**Aim**
Swap "magnifier" for "magnifying glass" throughout the entries, from the first one down to the line containing "I will point(125,17).", and write out those lines again with nothing else changed.

**Given data**
+===+
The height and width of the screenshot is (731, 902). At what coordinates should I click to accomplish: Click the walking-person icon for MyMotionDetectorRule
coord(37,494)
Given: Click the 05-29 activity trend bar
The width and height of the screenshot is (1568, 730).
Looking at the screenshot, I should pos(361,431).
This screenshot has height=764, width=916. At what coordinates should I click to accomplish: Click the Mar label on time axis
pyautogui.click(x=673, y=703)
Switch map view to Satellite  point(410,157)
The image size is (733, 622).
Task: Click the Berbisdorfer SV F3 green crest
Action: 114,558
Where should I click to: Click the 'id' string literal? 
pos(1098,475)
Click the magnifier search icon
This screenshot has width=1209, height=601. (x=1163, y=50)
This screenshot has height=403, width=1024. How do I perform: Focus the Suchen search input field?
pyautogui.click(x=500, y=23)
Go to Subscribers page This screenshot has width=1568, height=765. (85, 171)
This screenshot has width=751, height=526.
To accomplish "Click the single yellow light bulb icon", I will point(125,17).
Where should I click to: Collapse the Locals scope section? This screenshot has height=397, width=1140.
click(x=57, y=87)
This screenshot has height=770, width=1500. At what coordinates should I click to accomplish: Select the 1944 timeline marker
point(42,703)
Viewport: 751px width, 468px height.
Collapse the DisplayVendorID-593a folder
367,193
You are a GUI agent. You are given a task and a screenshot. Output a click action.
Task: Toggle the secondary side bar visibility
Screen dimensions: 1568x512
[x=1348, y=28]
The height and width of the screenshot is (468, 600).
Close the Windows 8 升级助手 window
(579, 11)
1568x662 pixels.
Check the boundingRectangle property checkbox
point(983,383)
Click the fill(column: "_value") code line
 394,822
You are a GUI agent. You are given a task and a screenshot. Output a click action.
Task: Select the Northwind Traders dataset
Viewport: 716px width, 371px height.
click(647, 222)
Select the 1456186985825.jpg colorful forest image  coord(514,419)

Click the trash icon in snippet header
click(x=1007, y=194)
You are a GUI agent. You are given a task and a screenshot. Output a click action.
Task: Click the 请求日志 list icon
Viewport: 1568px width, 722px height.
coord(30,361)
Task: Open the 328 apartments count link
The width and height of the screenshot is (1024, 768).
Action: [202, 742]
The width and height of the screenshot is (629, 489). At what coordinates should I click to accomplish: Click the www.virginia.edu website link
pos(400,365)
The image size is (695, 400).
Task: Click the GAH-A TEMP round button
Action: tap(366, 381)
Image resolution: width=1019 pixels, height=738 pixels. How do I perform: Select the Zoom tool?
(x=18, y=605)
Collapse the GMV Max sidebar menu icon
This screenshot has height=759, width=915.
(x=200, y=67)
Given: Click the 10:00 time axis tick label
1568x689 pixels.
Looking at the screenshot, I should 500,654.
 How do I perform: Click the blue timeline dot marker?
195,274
+===+
**Written reply**
The height and width of the screenshot is (731, 902). At what coordinates should I click to accomplish: Click the walking-person icon for MyMotionDetectorRule
coord(37,494)
Given: Click the 05-29 activity trend bar
The width and height of the screenshot is (1568, 730).
Looking at the screenshot, I should pos(361,431).
This screenshot has height=764, width=916. At what coordinates should I click to accomplish: Click the Mar label on time axis
pyautogui.click(x=673, y=703)
Switch map view to Satellite  point(410,157)
The image size is (733, 622).
Task: Click the Berbisdorfer SV F3 green crest
Action: 114,558
Where should I click to: Click the 'id' string literal? 
pos(1098,475)
Click the magnifying glass search icon
This screenshot has width=1209, height=601. (x=1163, y=50)
This screenshot has height=403, width=1024. How do I perform: Focus the Suchen search input field?
pyautogui.click(x=500, y=23)
Go to Subscribers page This screenshot has width=1568, height=765. (85, 171)
This screenshot has width=751, height=526.
To accomplish "Click the single yellow light bulb icon", I will point(125,17).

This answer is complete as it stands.